MURRAY HILL, N.J. - Three years after spinning off its enterprise operations into a new company called Avaya, Lucent is looking to re-engage with corporations through partnerships and indirect channels.
Lucent is awakening a global business partner program that company officials say has been dormant of late. The company is looking to tap new markets and sources of revenue to complement the direct relationships it has with the 30 to 50 biggest carriers in the world that make up the majority of its sales.
"Lucent has had some dark times recently, and they're looking for new opportunities," says Michael Doherty, research director for Ovum.
"They do carriers very well, but not other [markets] very well," he adds.
Although the partnership program's primary market is alternative service providers, corporations are second on the list and their contribution to revenue is expected to grow, says Frank Farese, vice president of Lucent's global business partners program.
"We get great access to the enterprise through partners," Farese says.
Lucent began to formalize its business partner program about six months ago with a $40 million investment and an infusion of about 210 employees, Farese says. Alliances and indirect channels quietly racked up between $450 million and $550 million in revenue for Lucent last year, or about 4% of the company's overall revenue.
This year the unit is expected to accumulate between $550 million and $750 million, he says.
Seventy-five percent of that coming from alternative service providers with the remainder deriving from corporations, government, storage and cable providers, Farese says.
The impetus to formalize the partnership program was not only to grow that 4% figure, but to tap the full sales potential of products that Lucent has sold chiefly to service providers, says Mark Wilson, vice president of sales and marketing within the global business partner program. Demand for products such as Lucent's VitalSuite performance management software and OptiStar storage networking switch is building among companies, Wilson says.
"There's a bigger addressable market in the enterprise space," he says.
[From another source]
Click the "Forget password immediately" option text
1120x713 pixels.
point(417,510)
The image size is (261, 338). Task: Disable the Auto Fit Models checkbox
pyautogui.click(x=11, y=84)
VitalSuite can tap into a $800 million worldwide market and give Concord Communications' network performance reporting software a run for its money, the Lucent officials say. OptiStar can address a $270 million Fibre Channel over IP SONET/synchronous digital hierarchy storage edge switch market led by Computer Network Technologies, the company says.
Lucent's partner in attacking the enterprise storage market is McData. The telecom vendor also has partnerships with enterprise giants IBM and Sun for metropolitan optical, messaging and customer care sales opportunities.
Lucent even has an arrangement with Avaya to offer ATM connectivity for call center applications, an interesting turn of events, considering that Lucent jettisoned its enterprise operations years earlier in an effort to focus exclusively on the service provider market. That event gave birth to Avaya.